Record excerpts
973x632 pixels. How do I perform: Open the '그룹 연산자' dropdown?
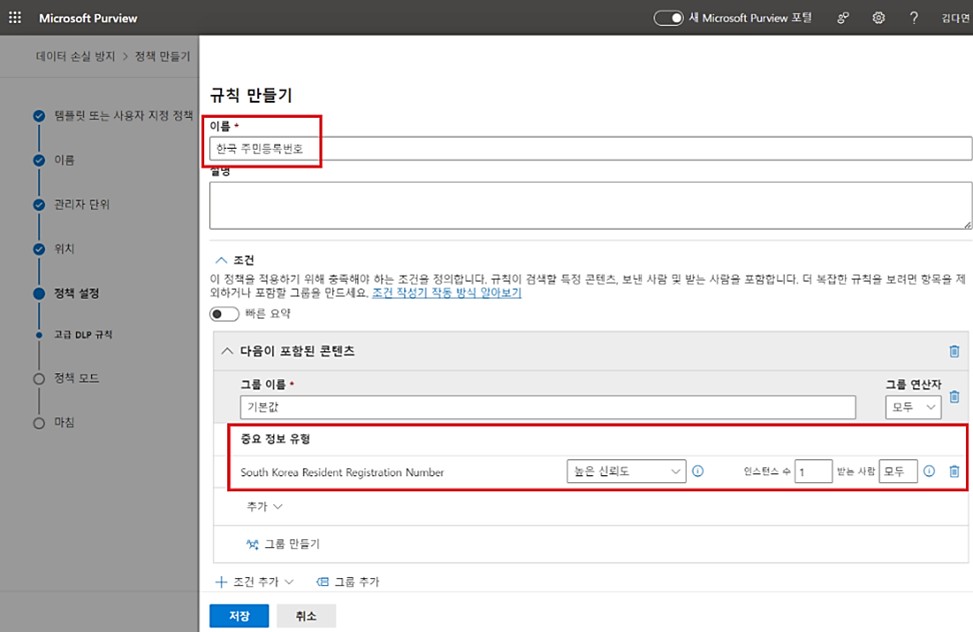913,407
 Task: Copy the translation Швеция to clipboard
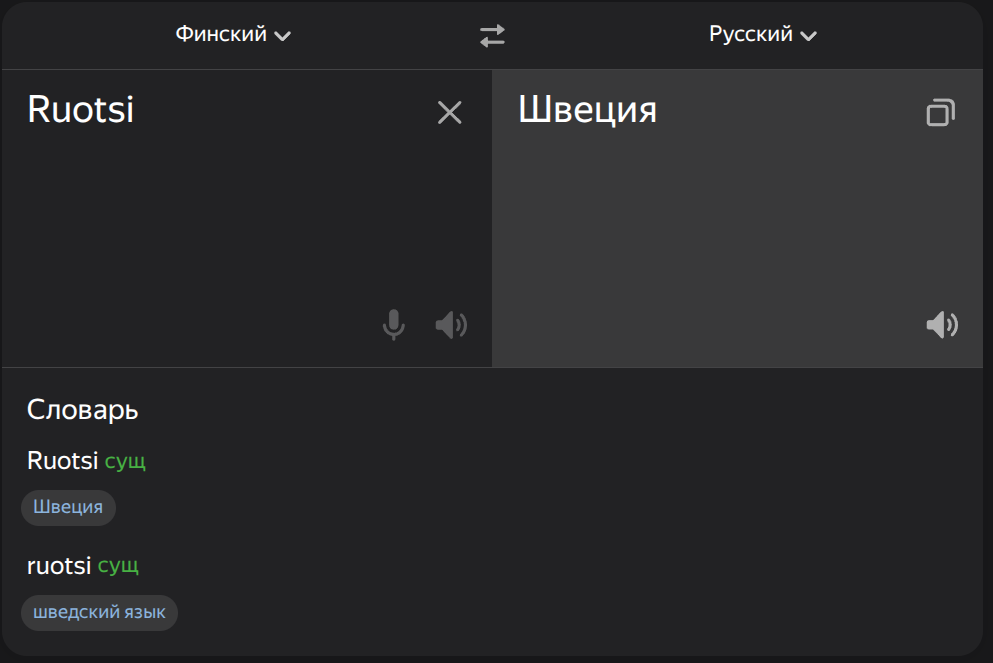(x=940, y=113)
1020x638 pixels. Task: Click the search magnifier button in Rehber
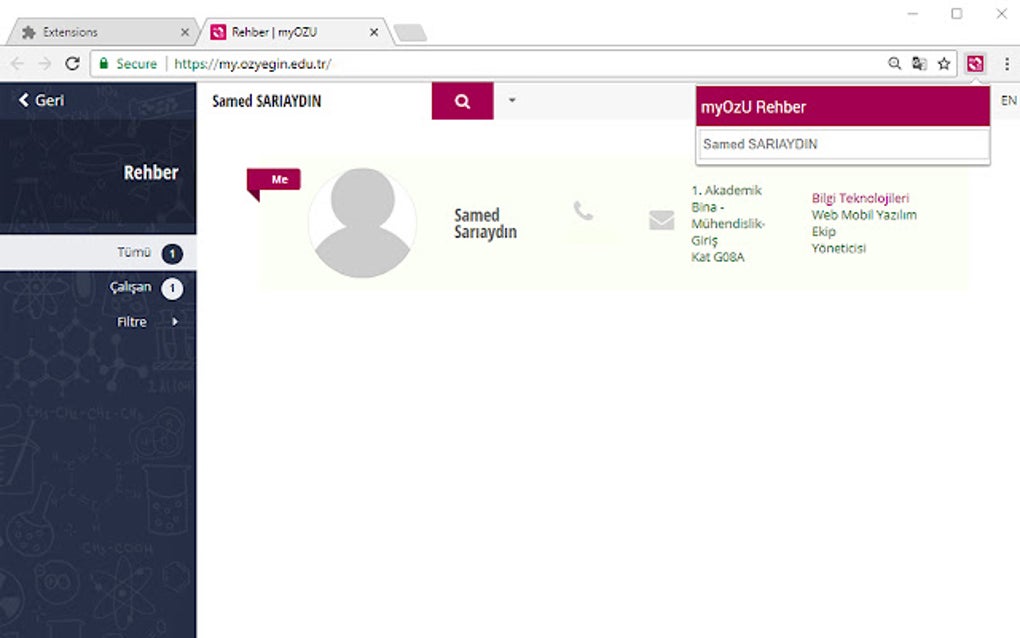pos(461,100)
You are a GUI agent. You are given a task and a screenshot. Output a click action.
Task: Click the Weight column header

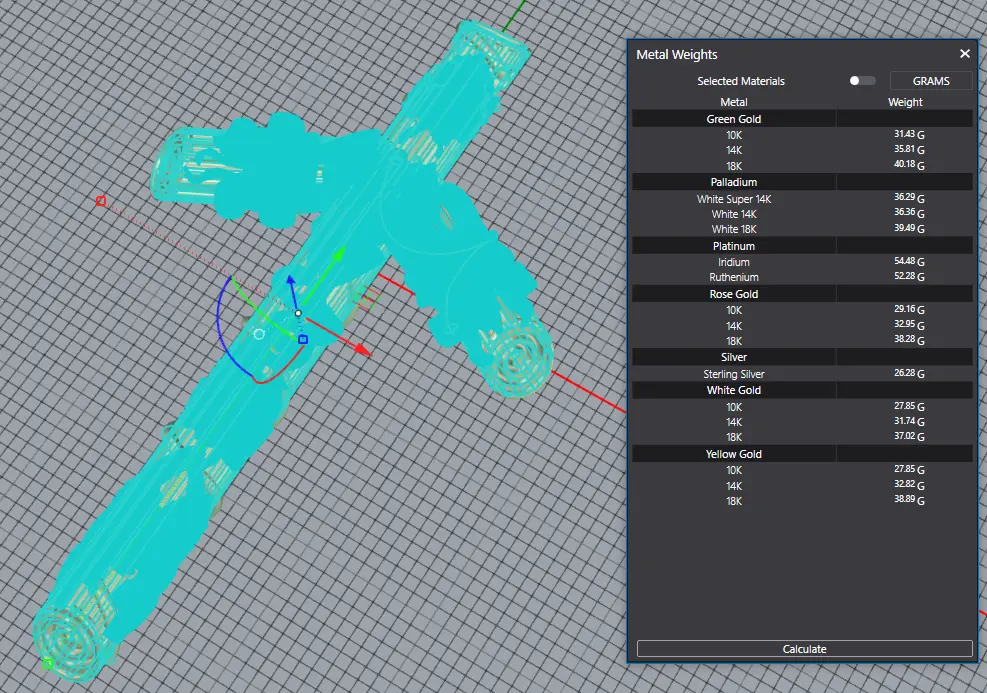pyautogui.click(x=905, y=102)
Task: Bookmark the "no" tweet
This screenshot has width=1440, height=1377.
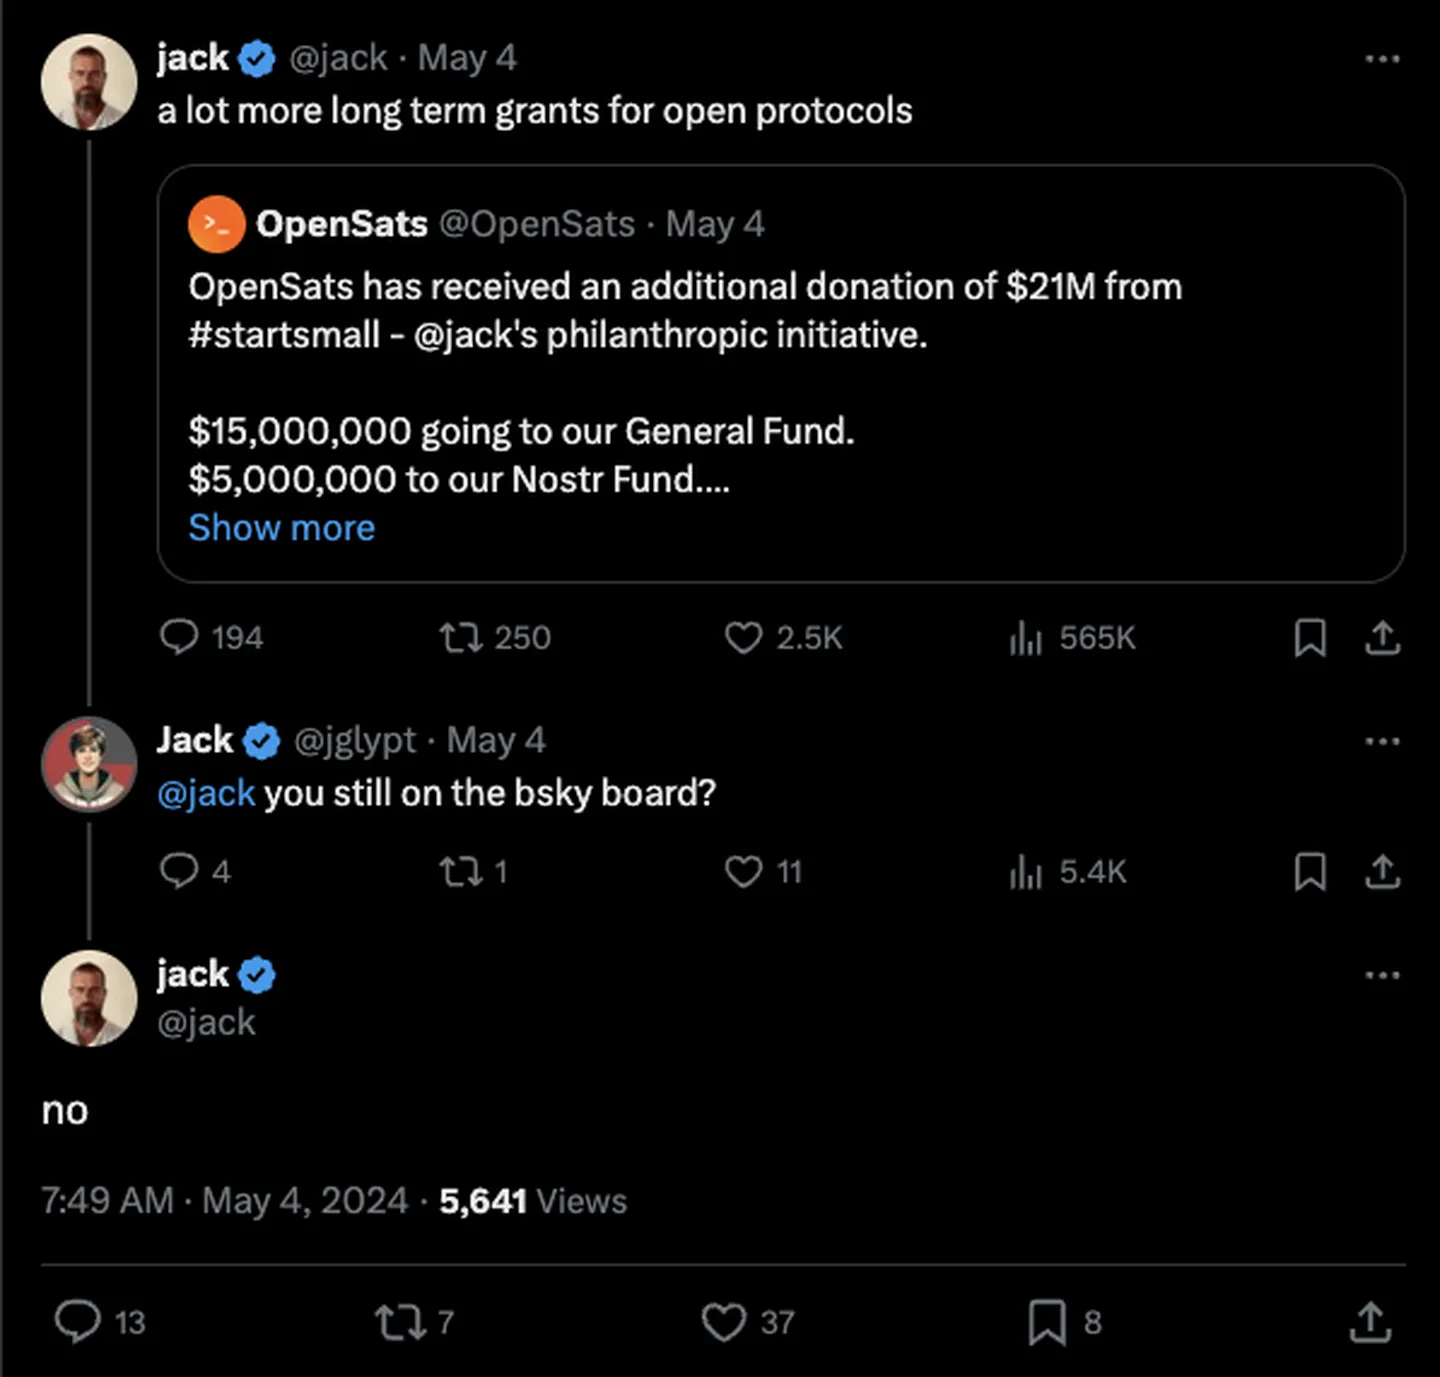Action: pyautogui.click(x=1047, y=1322)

Set exercise
Copy the records above starting at the line that contains "1020x638 pixels. Task: Click" and ending at the end of the records. Leave the pictures out of your answer.

Answer to the problem
1020x638 pixels. Task: Click the search magnifier button in Rehber
pos(461,100)
You are a GUI agent. You are given a task and a screenshot. Output a click action.
Task: Click the Weight column header

pyautogui.click(x=905, y=102)
Task: Bookmark the "no" tweet
This screenshot has width=1440, height=1377.
Action: pyautogui.click(x=1047, y=1322)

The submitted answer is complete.